The filter devices have a basket that is deployed distal to the lesion. Different filters have pores of varying sizes (70–150 µm), and themselves have different diameters.10 In renal atheroembolism, cholesterol crystals are predominantly seen in the arcuate and interlobular arteries that have a diameter of 150–200 µm, where they induce inflammation leading to occlusion
of the vessel over time.11 Distal protection devices may fail to completely protect the kidney from distal atheroembolism because: (1) atheroemboli may dislodge before the device is deployed, as a guide wire must be passed across the lesion first; (2) current embolic protection devices were not designed for the renal circulation and a study comparing the length and diameter of devices to measurements of BGJ398 mw length and diameter of renal arteries demonstrated that few devices were compatible.12,13 GSK1120212 molecular weight Hence, not all procedures are able to achieve complete occlusion (and therefore protection) of the target vessel by these devices (Table 6); and (3) cholesterol crystals of smaller size than the filter pores may still deposit in distal smaller vessels and affect kidney function. An ex vivo study of aortorenal atheroma specimens examined
the distal effluent collected after each step in the angioplasty procedure.4 Cholesterol fragments of varying sizes were detected at each stage, including with initial passage of the guidewire. Fragments less than 60 µm, smaller than the filter pores, were numerous.

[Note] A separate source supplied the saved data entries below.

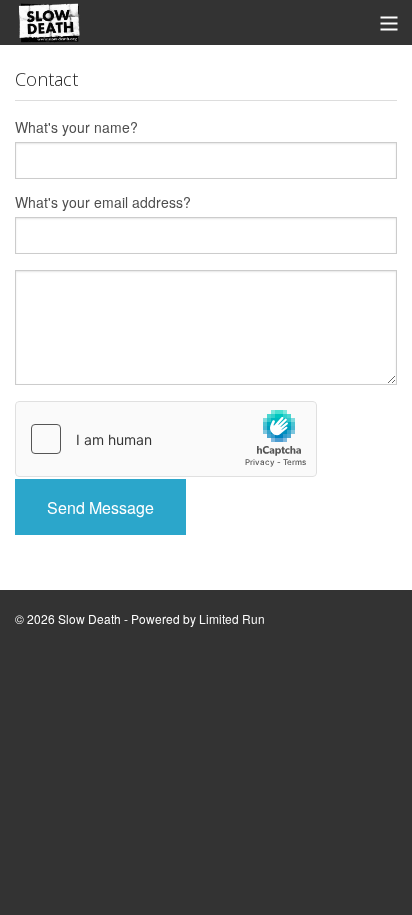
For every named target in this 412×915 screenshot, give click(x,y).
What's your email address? (103, 202)
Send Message (100, 507)
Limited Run (232, 618)
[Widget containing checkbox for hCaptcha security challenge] (166, 439)
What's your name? (76, 127)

The Cooper et al. trial randomized participants to abciximab or placebo and demonstrated some benefit in the antiplatelet therapy.7 This is important because analysis of particles demonstrates Wilson disease protein not just cholesterol crystals, but fibrin, thrombi and platelets as well.14,15 In one study, patients receiving aspirin had lower captured particle counts.16 Antiplatelet therapy was not routinely reported in the uncontrolled studies, although more recent studies included clopidogrel, aspirin or a combination in their protocols.14,17,18
In the Cardiovascular Outcomes with Renal Atherosclerotic Lesions (CORAL) study, all participants undergoing angioplasty will receive aspirin indefinitely and clopidogrel for 4 weeks.19 In the Angioplasty and Stent for Renal Artery Lesions (ASTRAL) study, antiplatelet therapy was at the discretion of the local investigator,20 and in the Renal Atherosclerotic Revascularization Evaluation (RAVE) study, antiplatelet therapy is recommended in the medical therapy arm but not specified in the revascularization arm.21 The evidence for the use of distal protection devices currently rests solely on the one randomized controlled trial that had 1 month of follow up and is insufficient to make a guideline.